SELECTED TEXT =
▼
We decided on a 30-day window when I’d be out of the office and completely unplugged. The only exceptions would be actions I had to take because they were necessary for teaching those classes.

Even with this clear plan, I wasn’t entirely successful in disengaging to this extent (more about that below). But having a clear intention made it much easier to unplug when the time came.

And what I learned from that experience has definitely helped me do a better job since when it comes time to disconnect for time away. Like I mentioned above, there’s a craft to being away, and that craft is something that’s well worth honing.

4. Identify stakeholders who may need something from you while you’re away.

Once you’ve made some reasonable plans, you need to identify the stakeholders who might normally need something from you and not able to get it because of your time away.

If you’re going to be away only very briefly, this list is probably pretty short (or even completely empty). But the longer you’re going to be away, the more people might be impacted by your time away.

From past experience, you probably know who’s likely to have an urgent request for you at the 11th hour before your time away. So, many future “surprises” shouldn’t actually be surprising. Instead, include those people in your list of stakeholders as appropriate.

As you’re thinking about who might be impacted, push yourself to cast the net a bit wider than you’re initially inclined to.

For instance, before our youngest daughter’s birth, I submitted an essay for an edited volume. And I did so well ahead of when I was going to be away.

I then moved to other projects. So, I forgot to notify the volume’s principal editor about my upcoming time away.

Sure enough, while I was away, I got an email about copy editing the essay. Those questions were fairly urgent, as they often are.

So, since I hadn’t given the editor the notice needed to accommodate my time away, I felt I needed to accommodate the tight copy-editing deadline.

Thankfully, it didn’t take that long to work through the editor’s questions. But in preparing for that time away, I should have taken fuller stock of not just what was on my plate but also what could possibly come back onto my plate.

Had I done so, I would have recognized this editor as potentially falling into the group of stakeholders who would be impacted by my time away.

5. Communicate with any stakeholders who might need something from you while you’re away, and address those needs.

Once you have a clear picture of when and how you want to be away and who might be impacted by it, you need to communicate with those stakeholders.

General Considerations

In reaching out to your stakeholders, you want to clearly indicate when you’ll be away and what you won’t be doing during that time.

Ask your stakeholders to give you any requests they foresee in time for you to complete those requests before you’ll be away.

Because you might have multiple incoming requests, you might need to give your stakeholders a deadline several days ahead of your time away to send these requests. That way, you can have adequate time to complete the requests before you head out.

In this communication, you need to articulate clearly that any requests made after your time away starts won’t be able to get handled until after you return.

Send this notification or start this communication early enough to give your stakeholders adequate time to respond.

Depending how far ahead this is, you might also want to send a reminder to your stakeholders as your time away gets a bit closer. That way, they have a fresh prompt both about your openness to receiving and addressing their requests and about the boundaries you have around your time away.

Asking for Work Can Save Work

Reaching out to these individuals directly might seem counterintuitive. After all, things have a habit of taking longer than expected. And I’ve suggested above that you might need to triage what you can get done before your time away.
▲
Data on locating visible targets =
▼
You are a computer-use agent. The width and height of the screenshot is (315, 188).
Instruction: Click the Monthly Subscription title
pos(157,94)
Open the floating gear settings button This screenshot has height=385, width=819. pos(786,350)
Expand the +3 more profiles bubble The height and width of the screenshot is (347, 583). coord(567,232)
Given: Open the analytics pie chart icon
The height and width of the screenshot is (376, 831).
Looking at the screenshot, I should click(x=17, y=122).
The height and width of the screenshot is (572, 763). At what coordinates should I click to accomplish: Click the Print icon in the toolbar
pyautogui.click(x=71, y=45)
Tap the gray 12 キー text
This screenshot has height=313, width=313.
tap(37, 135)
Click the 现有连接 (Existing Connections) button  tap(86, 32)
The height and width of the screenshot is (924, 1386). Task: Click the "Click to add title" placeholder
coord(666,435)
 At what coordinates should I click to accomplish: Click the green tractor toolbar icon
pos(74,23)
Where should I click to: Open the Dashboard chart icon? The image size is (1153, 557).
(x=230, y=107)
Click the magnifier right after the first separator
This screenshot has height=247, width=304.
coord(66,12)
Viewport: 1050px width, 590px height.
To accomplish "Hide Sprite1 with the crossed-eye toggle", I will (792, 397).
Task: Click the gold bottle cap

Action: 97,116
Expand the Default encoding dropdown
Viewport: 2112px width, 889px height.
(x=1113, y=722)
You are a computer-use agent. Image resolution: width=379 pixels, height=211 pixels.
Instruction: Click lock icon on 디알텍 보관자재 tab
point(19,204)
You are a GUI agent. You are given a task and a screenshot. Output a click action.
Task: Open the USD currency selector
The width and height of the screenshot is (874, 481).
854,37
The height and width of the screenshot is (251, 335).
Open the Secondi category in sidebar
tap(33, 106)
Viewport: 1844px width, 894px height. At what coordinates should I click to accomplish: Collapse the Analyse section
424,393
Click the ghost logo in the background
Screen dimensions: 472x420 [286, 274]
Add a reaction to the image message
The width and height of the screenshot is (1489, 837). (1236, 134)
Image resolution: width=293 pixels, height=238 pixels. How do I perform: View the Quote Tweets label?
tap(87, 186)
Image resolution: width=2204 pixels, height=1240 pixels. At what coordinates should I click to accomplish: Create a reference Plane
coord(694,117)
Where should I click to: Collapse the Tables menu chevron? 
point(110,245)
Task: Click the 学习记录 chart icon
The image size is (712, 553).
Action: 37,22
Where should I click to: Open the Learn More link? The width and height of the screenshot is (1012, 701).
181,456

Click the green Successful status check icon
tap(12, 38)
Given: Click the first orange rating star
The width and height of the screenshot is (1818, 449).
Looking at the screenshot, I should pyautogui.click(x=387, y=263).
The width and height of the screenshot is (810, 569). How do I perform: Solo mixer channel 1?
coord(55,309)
▲
WHAT TO WORK ON =
1. Answer these questions using the text about time away:
(a) How long was the window the writer decided to be out of the office?
(b) What did the writer submit before the youngest daughter's birth?
(c) What should stakeholders be asked to give you before you leave?
2. Reproduce the part of the text about time away between "Had I done so, I" and "address those needs.", inclusive.
The listing is separate from the text about time away and doesn't relate to it.

ANSWERS GIVEN =
1.
(a) 30 days.
(b) An essay for an edited volume.
(c) Any requests they foresee, in time for you to complete them before you're away.

2.
Had I done so, I would have recognized this editor as potentially falling into the group of stakeholders who would be impacted by my time away.

5. Communicate with any stakeholders who might need something from you while you’re away, and address those needs.